Ouch that might be hard to prove (on both sides) as that is cutting the clock back quite a way. However unless she can prove that it is beyond doubt a forgery I doubt she will win the case.


----------



## c.cloudwalker (Jul 17, 2010)

I'm not sure what it is you are trying to do but if you post enough threads about photogs getting sued, yes, you will create the illusion that it is a dangerous profession.

It is not. You make me think of the government that tries so hard to rule us through fear.


----------



## KmH (Jul 17, 2010)

I'm not trying to do anything beyond sharing what I thought was an interesting, and related to the General Shop Talk forum section, news item.


----------



## IlSan (Jul 18, 2010)

Very interesting read that one, thanks Keith for sharing 

Would really like to know, how this case ends - i.e. who wins in the end.

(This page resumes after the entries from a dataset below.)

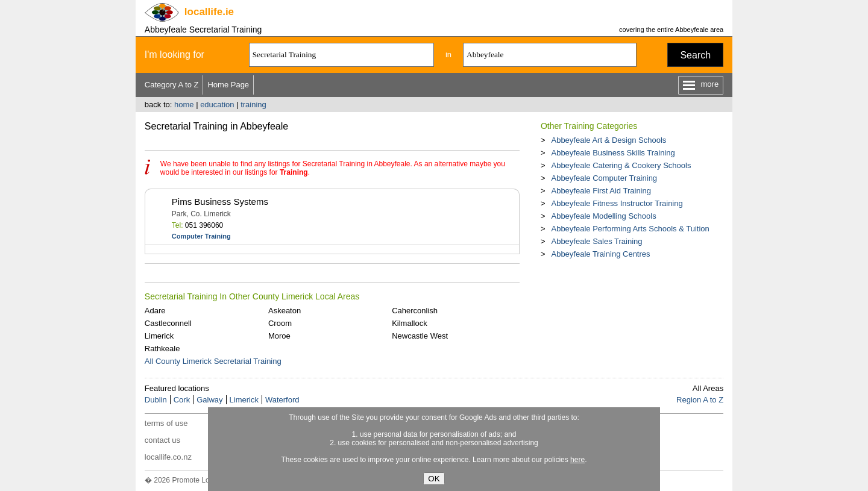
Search (695, 55)
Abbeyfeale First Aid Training (600, 190)
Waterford (282, 399)
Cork (181, 399)
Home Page (228, 84)
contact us (162, 440)
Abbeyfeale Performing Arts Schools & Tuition (630, 228)
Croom (280, 323)
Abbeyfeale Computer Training (604, 178)
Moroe (279, 336)
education (217, 104)
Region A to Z (700, 399)
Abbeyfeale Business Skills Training (612, 152)
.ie (209, 11)
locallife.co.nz (168, 457)
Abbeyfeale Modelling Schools (603, 216)
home (184, 104)
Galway (209, 399)
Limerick (159, 336)
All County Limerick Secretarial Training (213, 361)
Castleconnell (168, 323)
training (253, 104)
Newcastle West (420, 336)
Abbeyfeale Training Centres (600, 254)
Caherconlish (415, 310)
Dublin (156, 399)
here (577, 460)
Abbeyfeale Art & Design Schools (608, 140)
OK (433, 478)
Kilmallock (409, 323)
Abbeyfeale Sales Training (596, 241)
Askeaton (285, 310)
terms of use (166, 423)
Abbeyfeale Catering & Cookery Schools (621, 165)
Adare (155, 310)
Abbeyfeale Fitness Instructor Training (617, 203)
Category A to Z (172, 84)
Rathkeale (162, 348)
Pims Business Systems (220, 201)
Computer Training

Guess both sides really will have quite a hard time proving anything...


----------



## Alpha (Jul 18, 2010)

Overread said:


> However unless she can prove that it is beyond doubt a forgery I doubt she will win the case.



Actually the legal standard is much less than that. In civil cases it's what's called a "preponderance of the evidence," which is basically more likely than not. Beyond a reasonable doubt is the higher, criminal standard.


----------



## pbelarge (Jul 18, 2010)

Regardless of how it ends, the lawyers will always win


----------



## Morpheuss (Jul 19, 2010)

man that is going to be tough to prove in her favor or against her favor... who would keep a model release that old...


----------



## KmH (Jul 19, 2010)

A professional photographer.


----------



## Mike_E (Jul 19, 2010)

That's what they get for trying to go cheap.

Actually paying someone for an image would have cost far less than spending $100 or whatever on a stock photo.


not a bad band though.


----------



## Overread (Jul 19, 2010)

Morpheuss said:


> man that is going to be tough to prove in her favor or against her favor... who would keep a model release that old...


 As I understand it they have the model release but that the model is claiming that its a forgery.


----------



## Alpha (Jul 19, 2010)

They'll probably settle for much less than it would cost to litigate. It's a crappy case on both ends.


----------



## Morpheuss (Jul 21, 2010)

sounds like somebody that did a shoot for free because she probably wanted to be a model to add to her portfolio and then sees years later that they used it so now she wants some money out of it...and she wants more than what the gig probably would have gotten her...


----------



## smokinphoto (Jul 24, 2010)

Ehhh.. this does not sound like its going to end well.


----------